Facebook Groups are one of the few places on Facebook that still have organic reach. Here's how to use them to build community and grow your business.

2 min read · Updated 2026-05-12

Short answer

You can grow your business on Facebook Groups in two ways: join existing groups where your customers already are and add value there, or create your own group built around a topic your customers care about. Both work — joining is faster; creating your own builds long-term community.

Joining groups as a strategy

Find 5–10 active Facebook Groups where your ideal customers spend time. For a local bakery: neighbourhood groups and local food lovers. For a fitness coach: health and wellness groups in your city.

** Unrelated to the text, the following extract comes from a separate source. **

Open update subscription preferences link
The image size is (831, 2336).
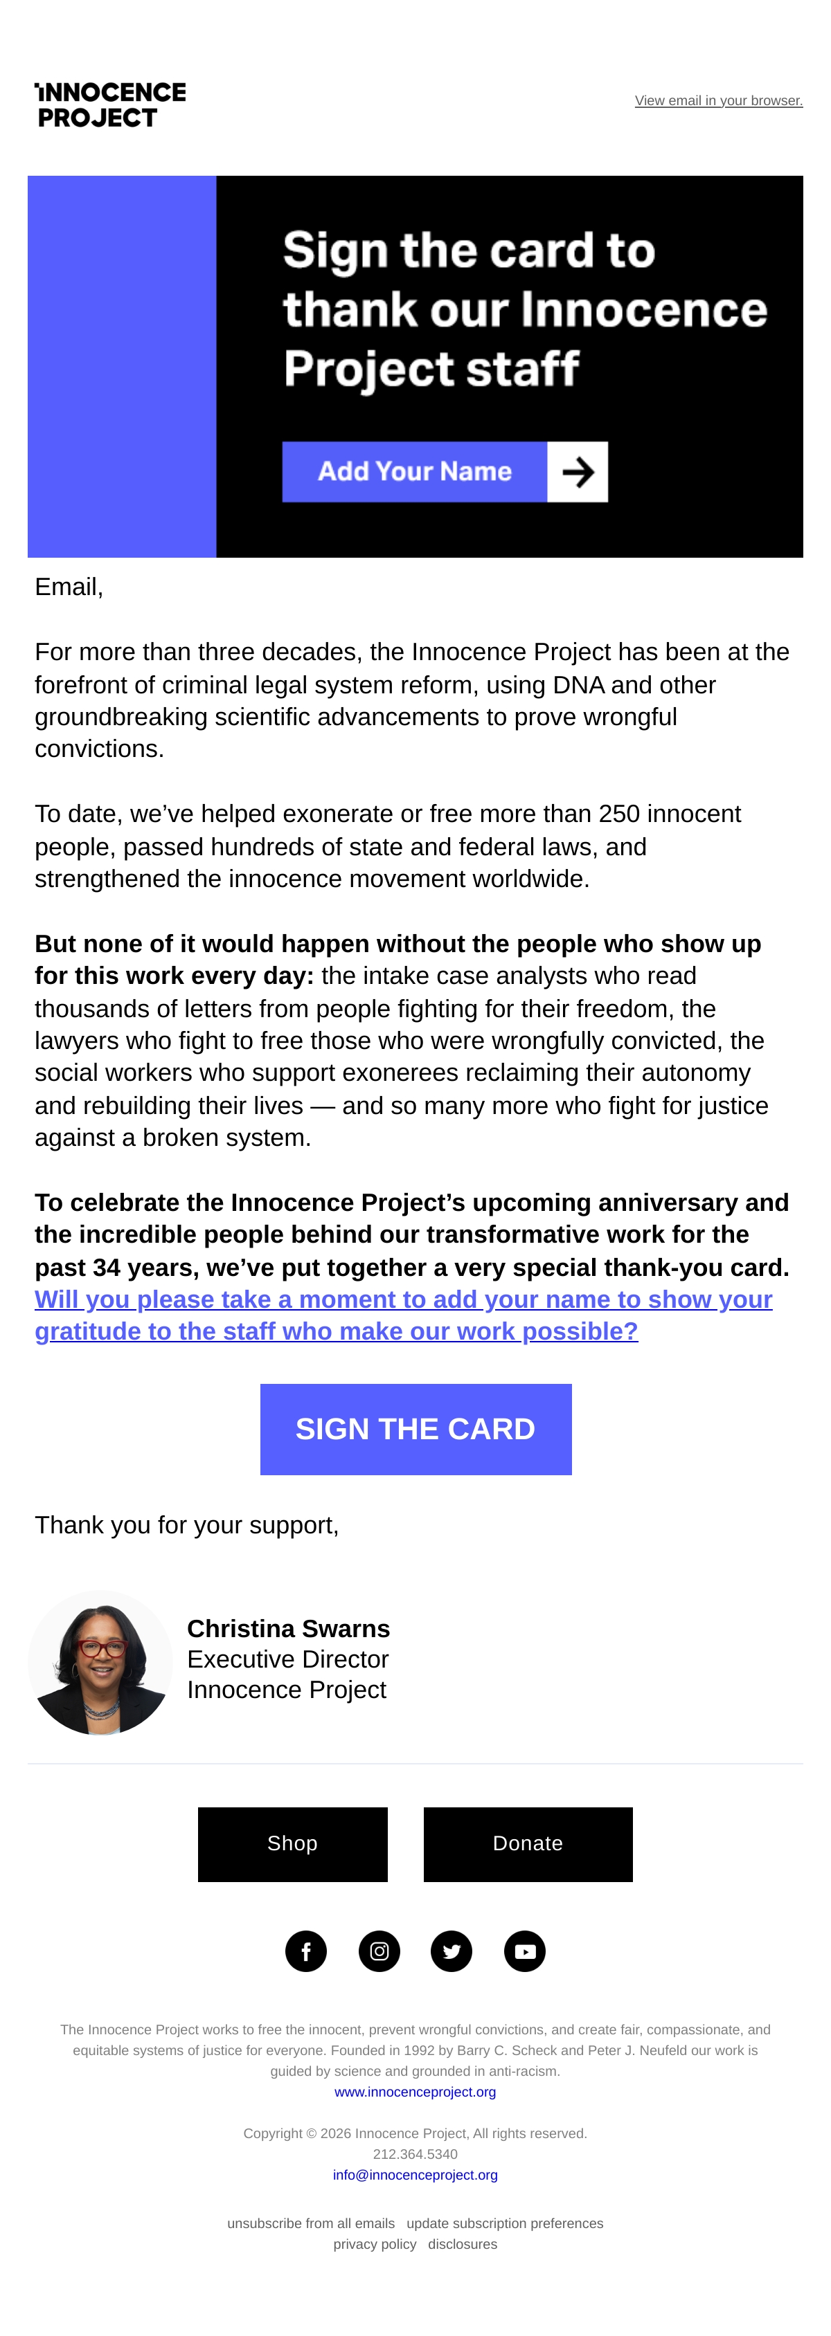[505, 2223]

The rules for joining groups to grow your business:

  1. Give value first, always — answer questions, share useful content, help people
  2. Never spam — posting your offer unprompted gets you banned and harms your reputation
  3. Use your personal profile — most groups don't allow business page posts
  4. Build relationships — comment regularly until people know your name; then they'll look you up

Over time, group members who see you as helpful will visit your profile, find your business, and become customers.

Creating your own Facebook Group

A business-owned group works when you can build a community around a topic, not just a brand. "Jane's Cake Shop" is a weak group concept. "Home Bakers UK" is a strong one — it serves a community and you happen to run it.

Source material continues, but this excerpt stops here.